Le lecteur se transportera par le souvenir aux descriptions de ses classiques grecs et romains, qui lui expliqueront maint usage en apparence incompréhensible ; il aura recours aux sources et documents des Syriens et des Arabes, dont les habitudes lui serviront de terme de comparaison.

En somme, on s'est efforce de traduire aussi bien que possible ; mais il ne faut pas oublier que c'est le premier essai de traduction du Talmud qui se présente au public, et qu'une œuvre sans antécédents est nécessairement imparfaite. Voilà pour le premier point.

 

 

 



[1] Cf. Geiger, dans sa Zeitschrift, 1870, VIII, 177-192 (analyse de deux œuvres : A. Stein, Talmud. Terminologie, Prague, 1869, 8° ; Ad. Brüll, Fremdsprachliche Redensarten, Leipzig, 1869, 8°).

[2] N'oublions pas, à ce propos, la publication faite par W. H. Lowe, en 1883, The Mishnah on which the palestinian Talmud rests.

[3] Chronologiquement, voici l'ordre des Editions du Talmud de Jérusalem : 1. Venise, 1523-4 fol. ; 2. Cracovie, 1609, fol., avec un court commentaire, marginal : 3. Krotoschin, 1860-64, fol. (même commentaire, outre l'indication de nombreux passages parallèles, renvois et notes par l'éditeur). Ces 3 éditions se suivent strictement par feuillets et colonnes. 4. L'édition d'Amsterdam, du XVIIIe siècle (omise par les bibliographes, tels que Strack), a la première plusieurs commentaires ; elle ne contient que la Ire partie. Enfin, n° 5 à 8 : outre l'édition complète de Jitomir, on a imprimé à Berlin la IVe partie, Neziqin (aussi omise par Strack), puis celle des Dr Lehmann et Frankel.

[4] Tr. Berakhôth, ch. VIII § 5 (t. I, p. 145).

[5] B. tr. Schabbath (ch. XXII, § 2), fol. 145 b.

[6] Tr. Menaboth, fol. 28 b.

[7] Traité Abôda Zara (II, § 4), fol. 29 b.

[8] Mischna, VIe partie, tr. Kélim, XVII, § 8.

[9] Mischna, Ire partie, tr. Kilaïm, I, § 2.
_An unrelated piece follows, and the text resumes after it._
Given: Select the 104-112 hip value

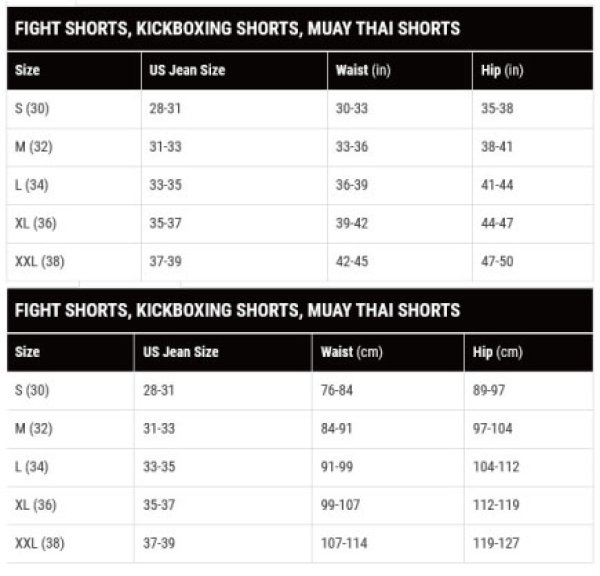Looking at the screenshot, I should click(495, 467).
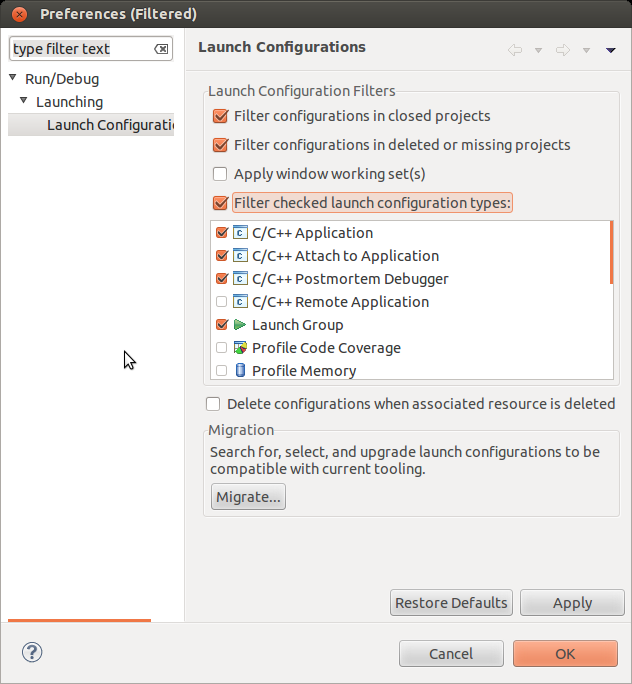Enable Apply window working set(s) checkbox
The width and height of the screenshot is (632, 684).
(x=221, y=174)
[10] B. f tr. Sanhédrin (ch. VIII, §2), fol. 70 a.

[11] B., tr. Pesahim (III, § 1), fol. 42 a.

[12] B., tr. Pesahim (III, § 1), fol. 42 a.

[13] B., tr. Yômâ (III, § 7), fol. 34 b.

[14] Mischna, tr. Kélim, ch. XXIX, § 1.

[15] C'est à son obligeance que nous sommes redevable des indications talmudiques précédentes.